Task statement
All lines in the entries below that hold "screenshot" make up the answer.

Data shown

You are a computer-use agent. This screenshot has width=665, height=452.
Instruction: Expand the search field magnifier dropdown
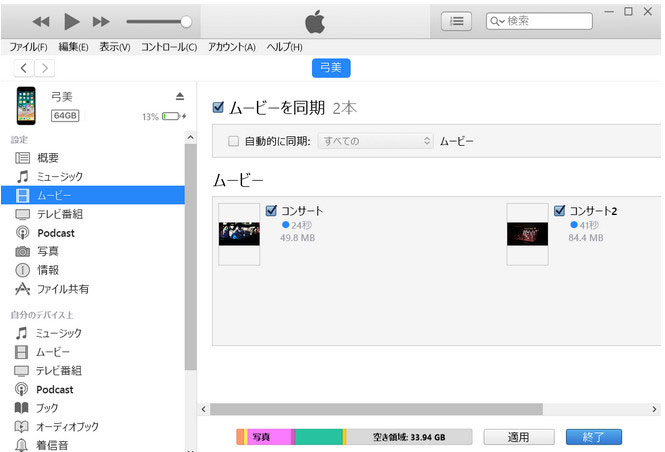[497, 21]
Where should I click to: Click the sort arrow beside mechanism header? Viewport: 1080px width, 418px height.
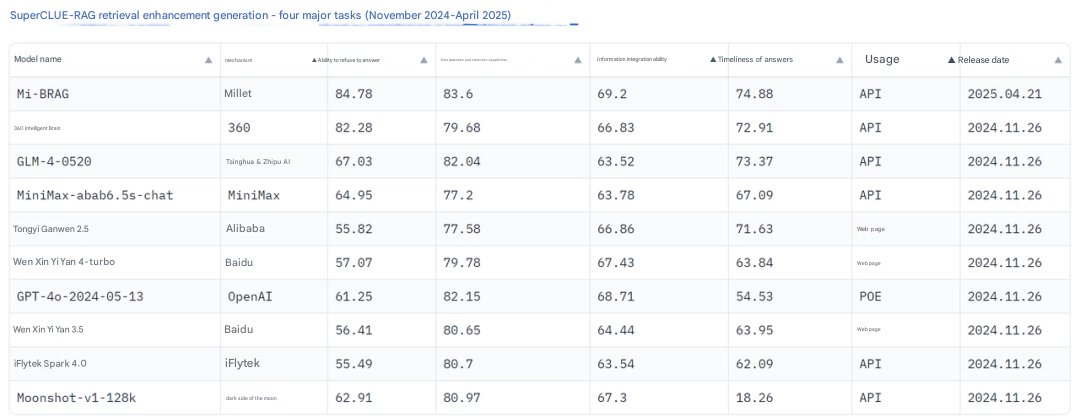click(314, 60)
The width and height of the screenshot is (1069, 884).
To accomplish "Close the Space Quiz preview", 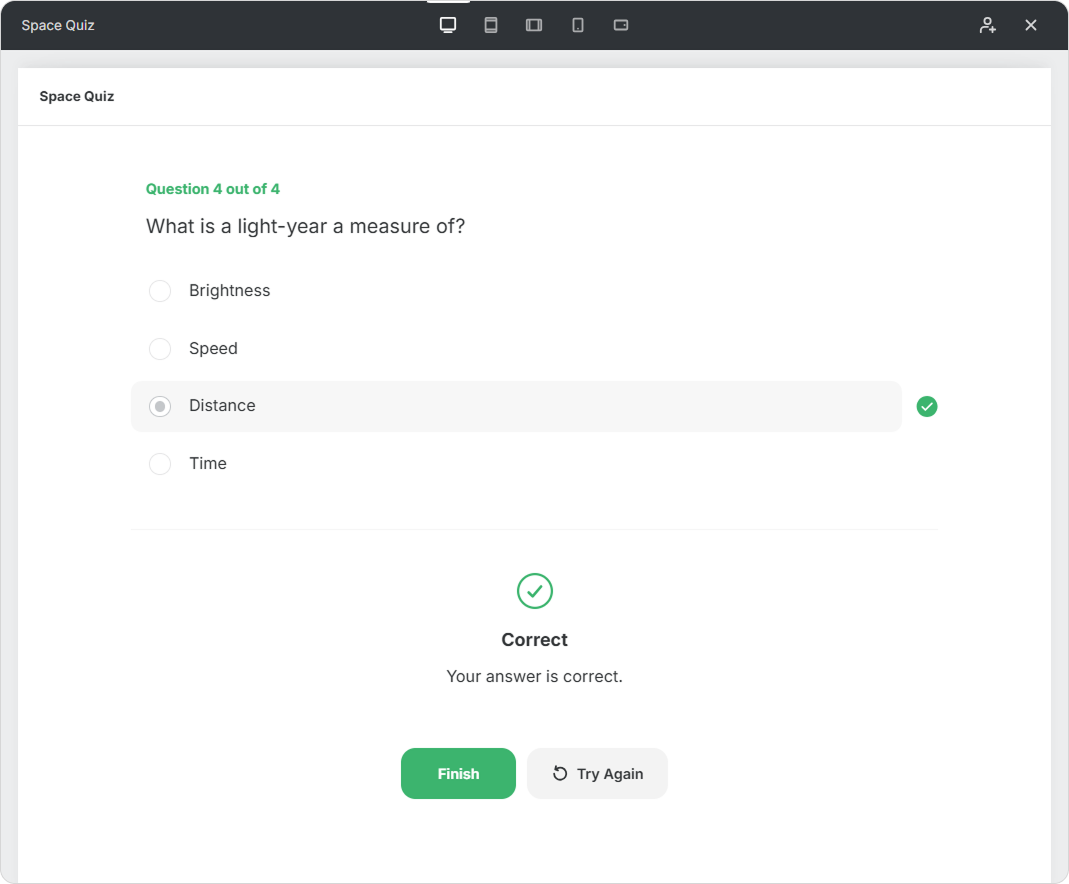I will coord(1031,25).
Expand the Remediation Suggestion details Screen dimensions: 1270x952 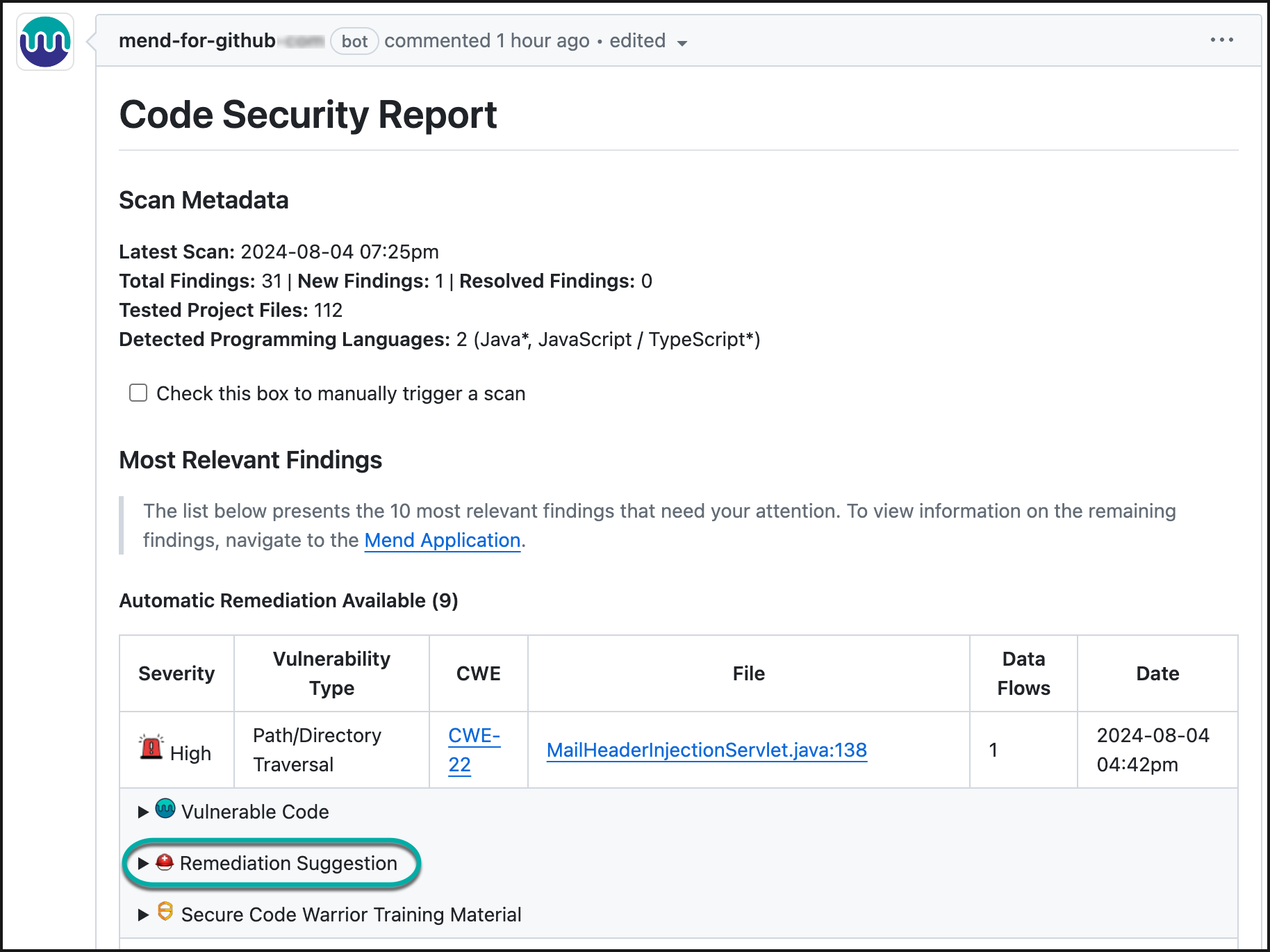pyautogui.click(x=144, y=863)
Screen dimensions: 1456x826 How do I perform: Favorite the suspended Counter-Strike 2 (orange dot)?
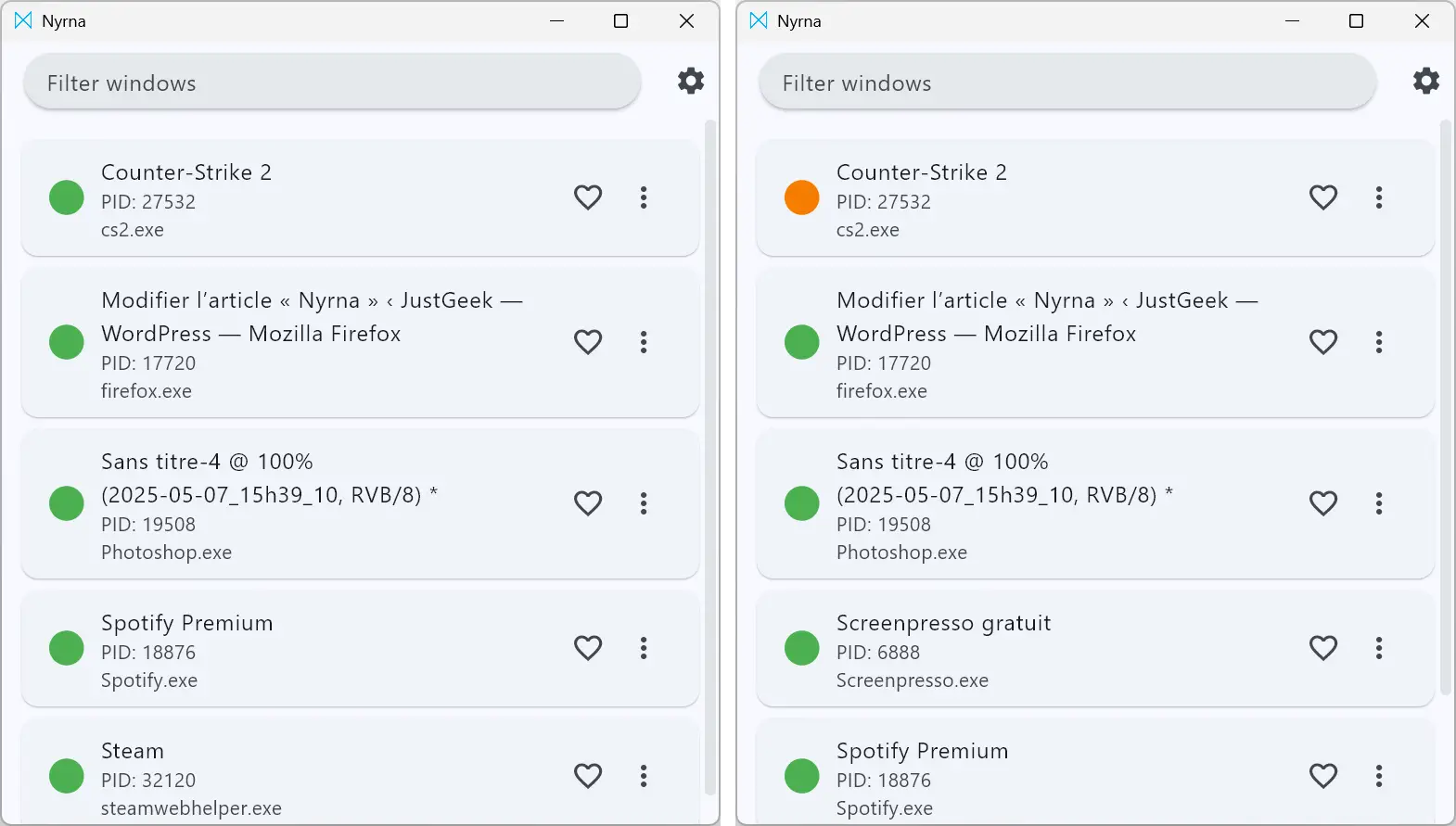point(1323,197)
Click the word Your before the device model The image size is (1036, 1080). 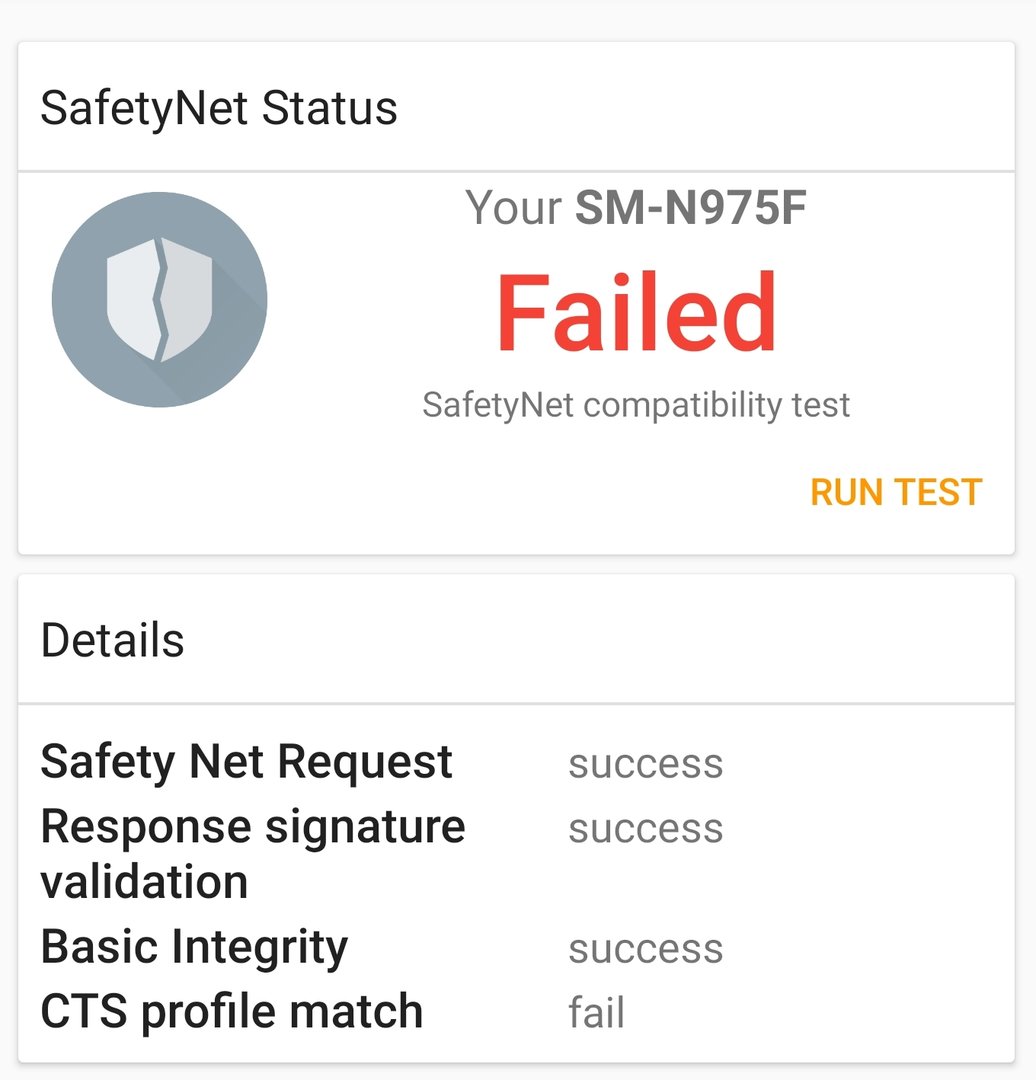[513, 207]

Your response
You are a computer-use agent. This screenshot has width=665, height=452.
The width and height of the screenshot is (1069, 884).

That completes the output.